96.357064825184152_07... ± i * 0.069749752043689625_43...
QBC
using double-precision arithmetic computes the roots as
96.2296393 50445893
96.35706482 3257289 ± i * 0.0697497 48521837268
The reason for this is that the function evaluation around the real root suffers from errors as large as 60% in the computed function value, preventing the iterative solver from getting closer to the root. By changing the function and derivative evaluation to use double-double computation for intermediate computation (at hefty computational cost), we can address that issue.

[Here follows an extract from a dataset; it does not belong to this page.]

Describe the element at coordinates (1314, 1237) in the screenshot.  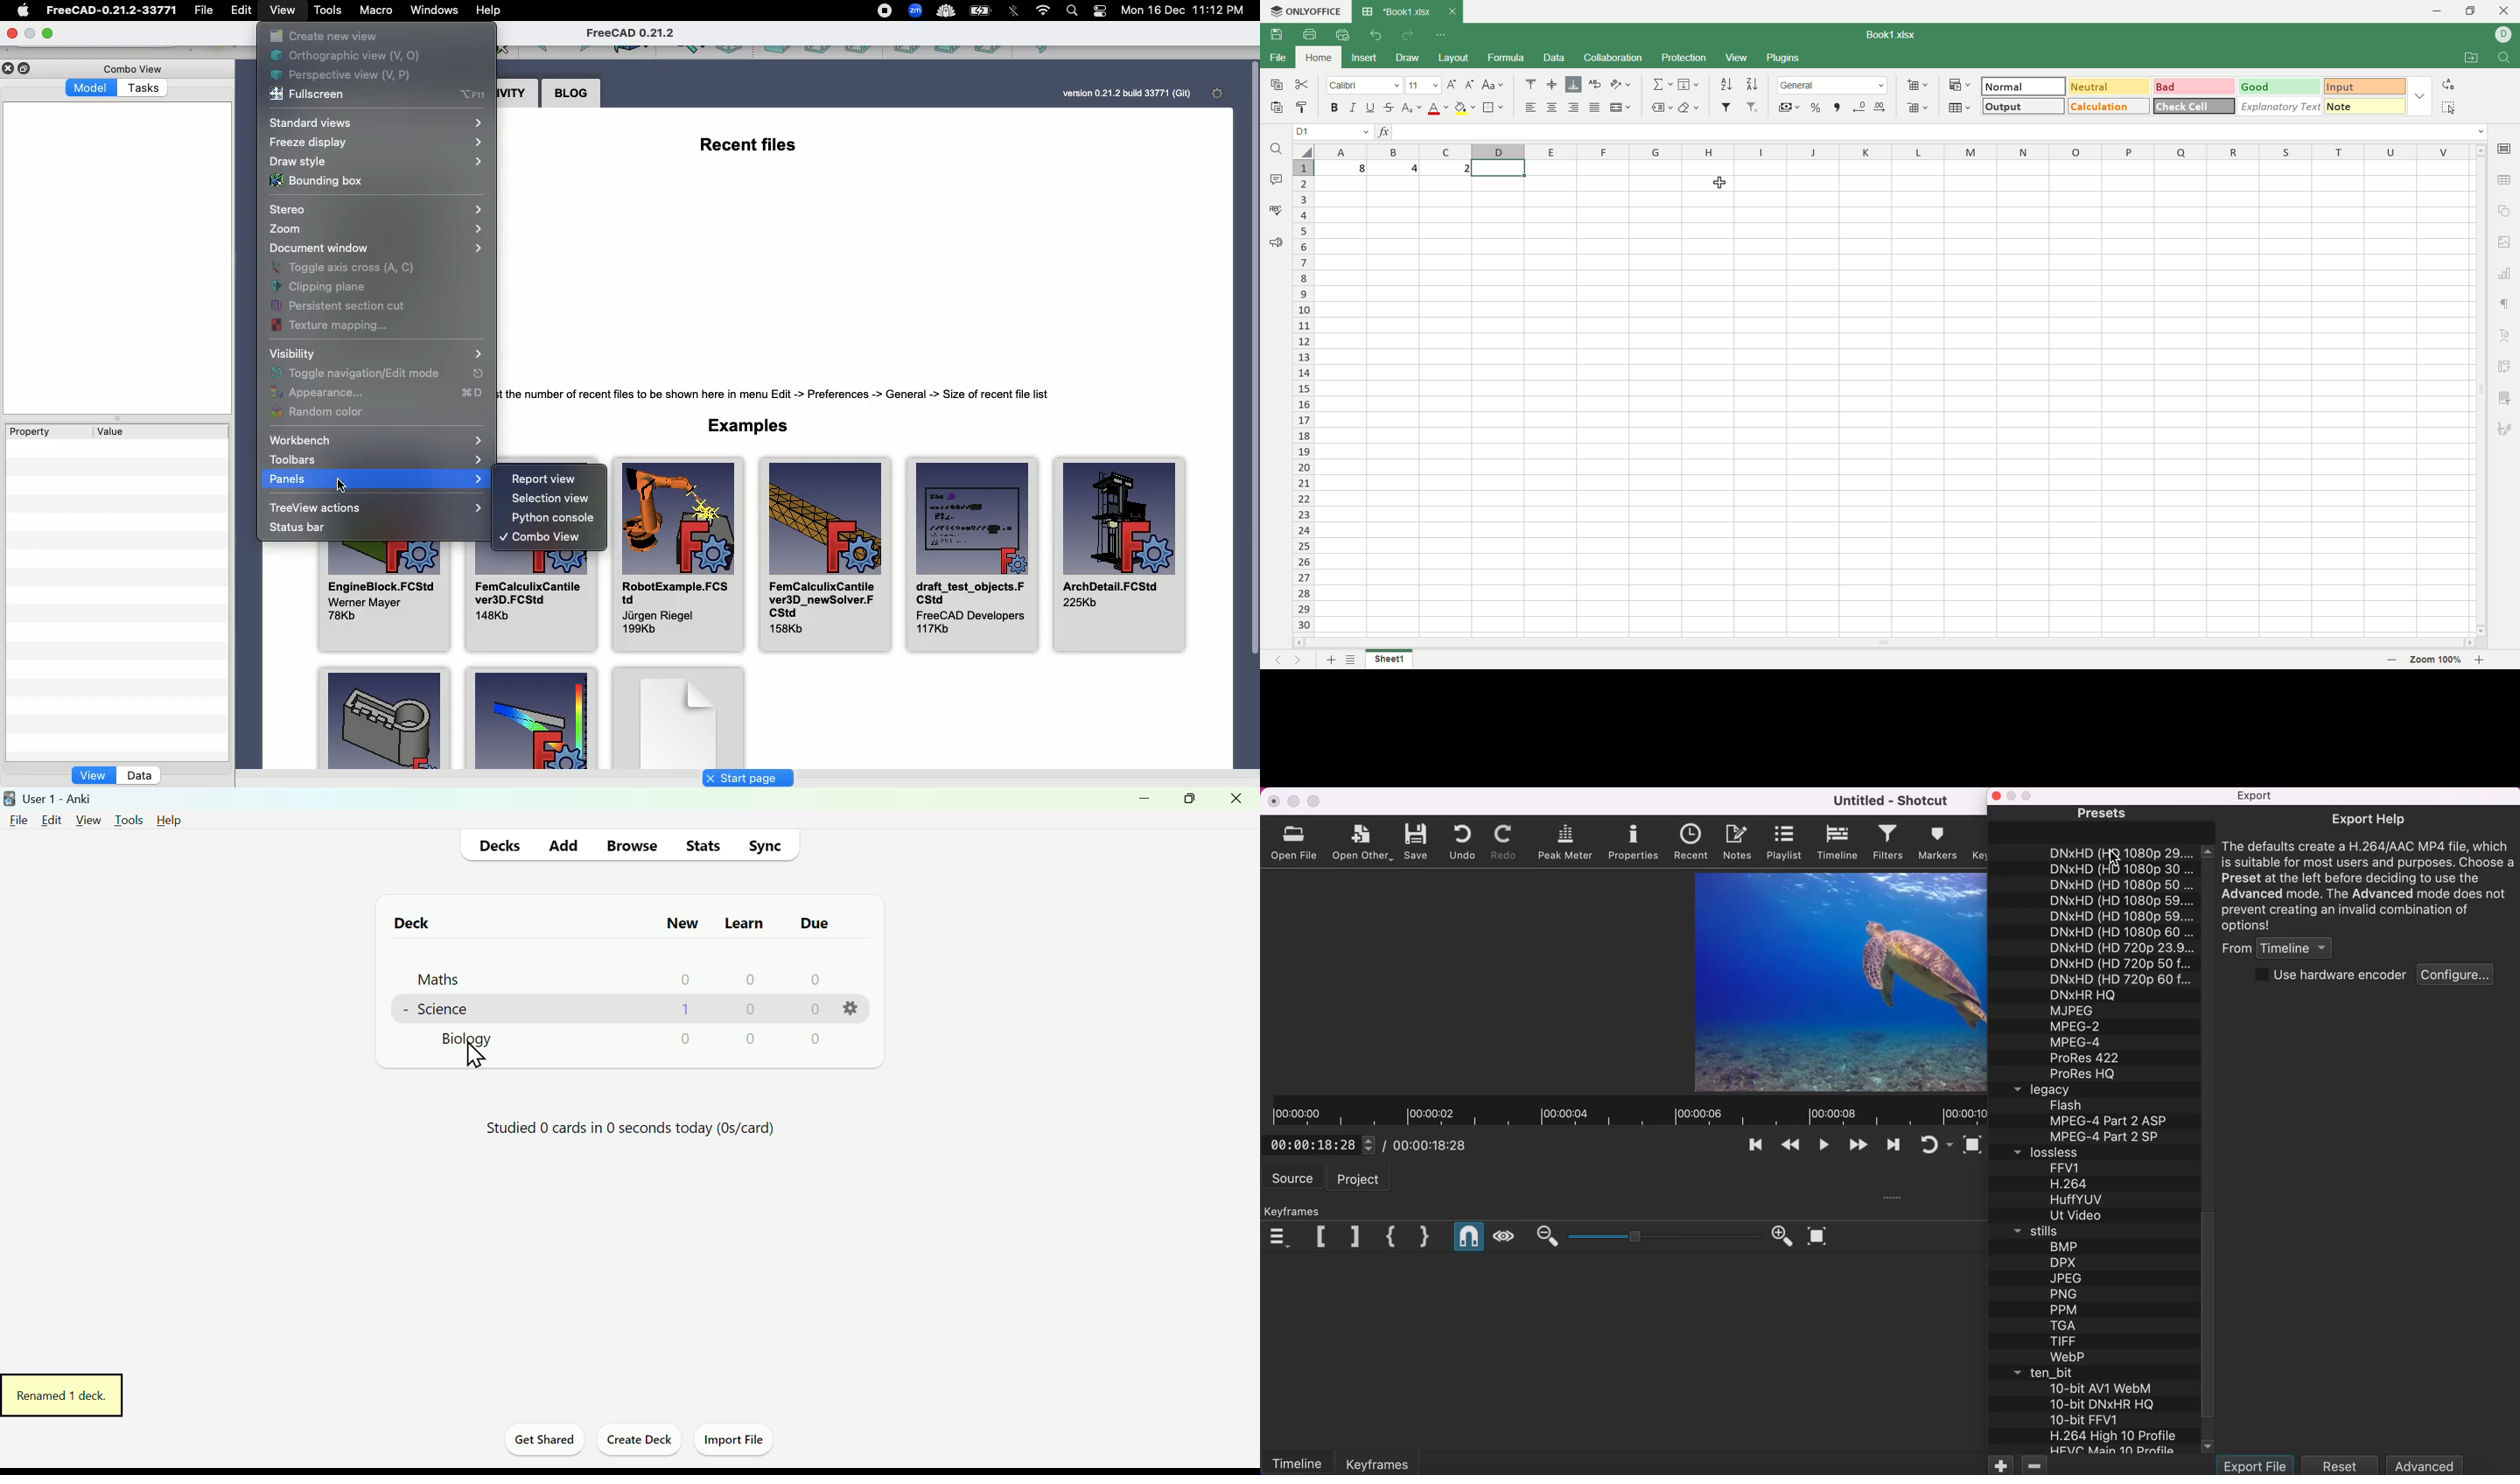
I see `previous marker` at that location.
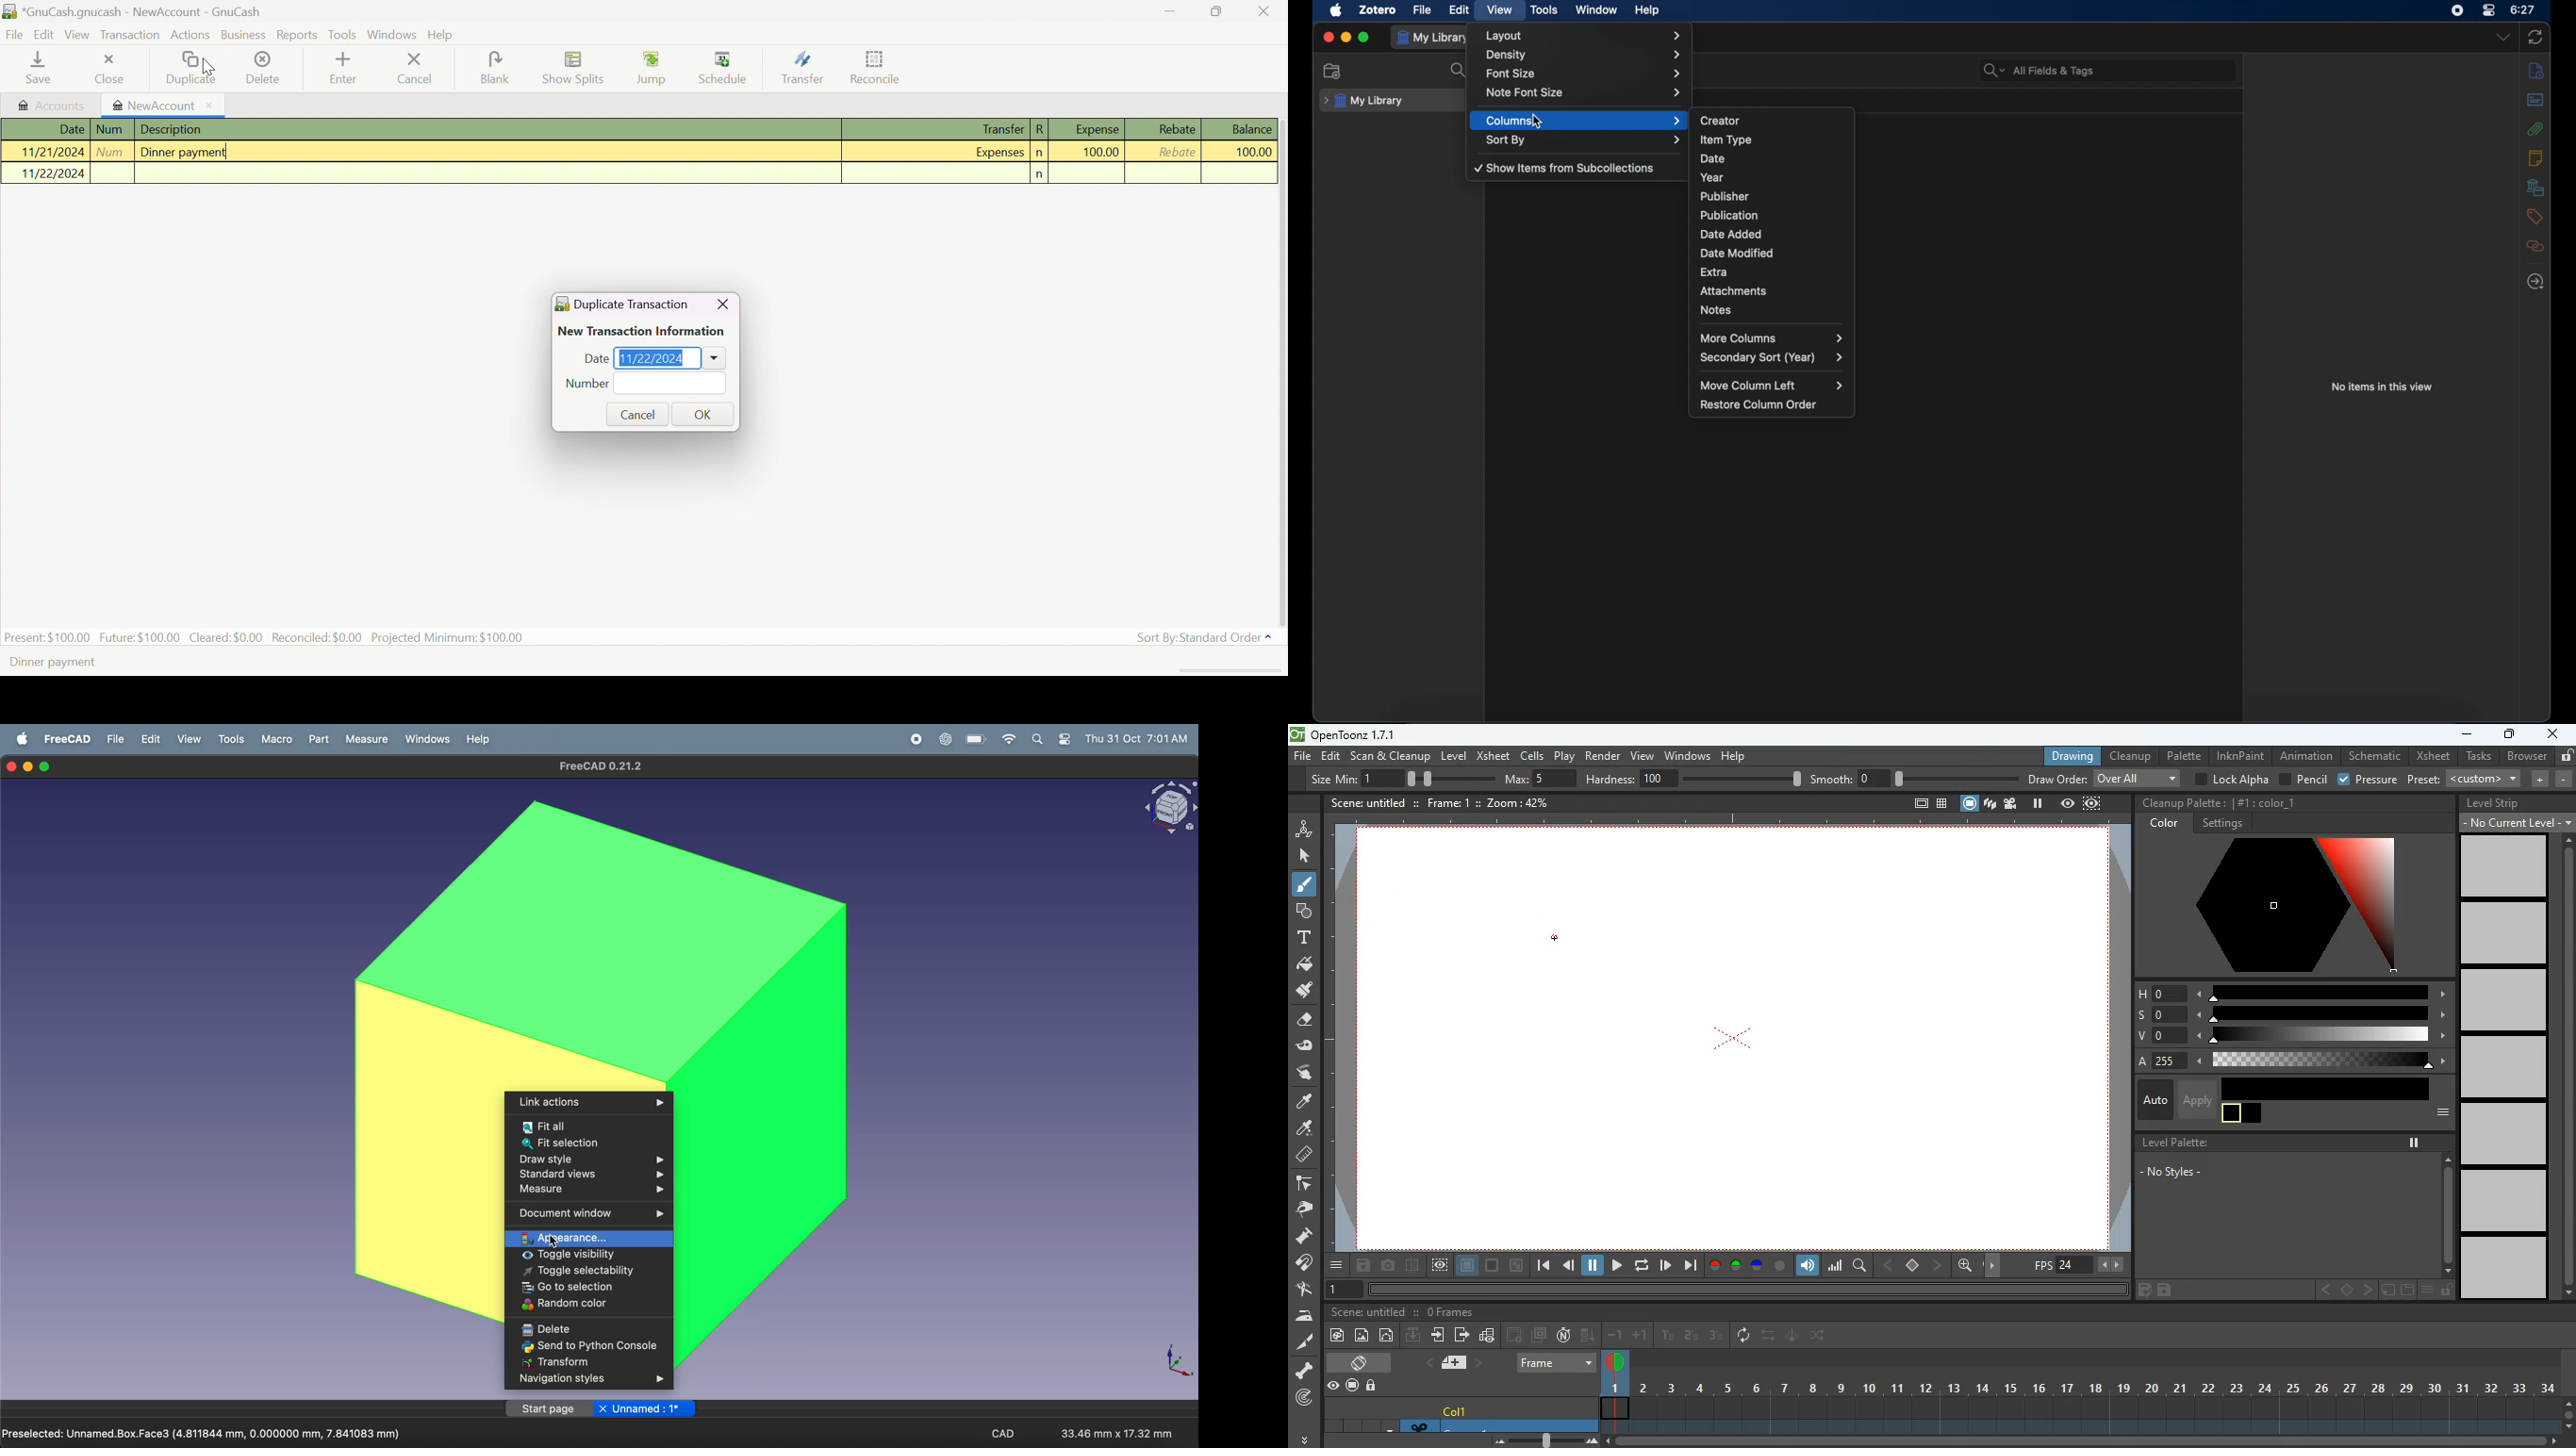 Image resolution: width=2576 pixels, height=1456 pixels. What do you see at coordinates (2535, 246) in the screenshot?
I see `related` at bounding box center [2535, 246].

/* Data type for double-double computation */
typedef struct {
double l; // low / tail
double h; // high / head
} dbldbl;
dbldbl make_dbldbl (double head, double tail);
double get_dbldbl_head (dbldbl a);
double get_dbldbl_tail (dbldbl a);
dbldbl add_dbldbl (dbldbl a, dbldbl b);
dbldbl mul_dbldbl (dbldbl a, dbldbl b);
void EVAL (double X, double A, double B, double C, double D,
double * restrict Q, double * restrict Qprime,
double * restrict B1, double * restrict C2)
{
#if USE_DBLDBL_EVAL
dbldbl AA, BB, CC, DD, XX, AX, TT, UU;
AA = make_dbldbl (A, 0);
BB = make_dbldbl (B, 0);
CC = make_dbldbl (C, 0);
DD = make_dbldbl (D, 0);
XX = make_dbldbl (X, 0);
AX = mul_dbldbl (AA, XX);
TT = add_dbldbl (AX, BB);
*B1 = get_dbldbl_head (TT) + get_dbldbl_tail(TT);
UU = add_dbldbl (mul_dbldbl (TT, XX), CC);
*C2 = get_dbldbl_head (UU) + get_dbldbl_tail(UU);
TT = add_dbldbl (mul_dbldbl (add_dbldbl (AX, TT), XX), UU);
*Qprime = get_dbldbl_head (TT) + get_dbldbl_tail(TT);
UU = add_dbldbl (mul_dbldbl (UU, XX), DD);
*Q = get_dbldbl_head (UU) + get_dbldbl_tail(UU);
#else // USE_DBLDBL_EVAL
*B1 = fma (A, X, B);
*C2 = fma (*B1, X, C);
*Qprime = fma (fma (A, X, *B1), X, *C2);
*Q = fma (*C2, X, D);
#endif // USE_DBLDBL_EVAL
}
/* Construct new dbldbl number. |tail| must be <= 0.5 ulp of |head| */
dbldbl make_dbldbl (double head, double tail)
{
dbldbl z;
z.l = tail;
z.h = head;
return z;
}
/* Return the head of a double-double number */
double get_dbldbl_head (dbldbl a)
{
return a.h;
}
/* Return the tail of a double-double number */
double get_dbldbl_tail (dbldbl a)
{
return a.l;
}
/* Add two dbldbl numbers */
dbldbl add_dbldbl (dbldbl a, dbldbl b)
{
dbldbl z;
double e, q, r, s, t, u;
/* Andrew Thall, "Extended-Precision Floating-Point Numbers for GPU
Computation." 2006. http://andrewthall.org/papers/df64_qf128.pdf
*/
q = a.h + b.h;
r = q - a.h;
t = (a.h + (r - q)) + (b.h - r);
s = a.l + b.l;
r = s - a.l;
u = (a.l + (r - s)) + (b.l - r);
t = t + s;
s = q + t;
t = (q - s) + t;
t = t + u;
z.h = e = s + t;
z.l = (s - e) + t;
/* For result of zero or infinity, ensure that tail equals head */
if (isinf (s)) {
z.h = s;
z.l = s;
}
if (z.h == 0) {
z.l = z.h;
}
return z;
}
/* Multiply two dbldbl numbers */
dbldbl mul_dbldbl (dbldbl a, dbldbl b)
{
dbldbl z;
double e, s, t;
s = a.h * b.h;
t = fma (a.h, b.h, -s);
t = fma (a.l, b.l, t);
t = fma (a.h, b.l, t);
t = fma (a.l, b.h, t);
z.h = e = s + t;
z.l = (s - e) + t;
/* For result of zero or infinity, ensure that tail equals head */
if (isinf (s)) {
z.h = s;
z.l = s;
}
if (z.h == 0) {
z.l = z.h;
}
return z;
}
The roots computed with the more accurate function and derivative evaluation are:
96.22963934659218 0
96.35706482518415 3 ± i * 0.06974975204 5672006
While the real parts are now accurate to within the limits of double precision, the imaginary parts are still off. The reason for this is is that in this case the quadratic equation is sensitive to minute differences in the coefficients. A one ulp error in either of them can cause differences of around 10-11 in the imaginary part. This could be worked around by representing the coefficients to higher than double precision and using higher-precision computation in the quadratic solver.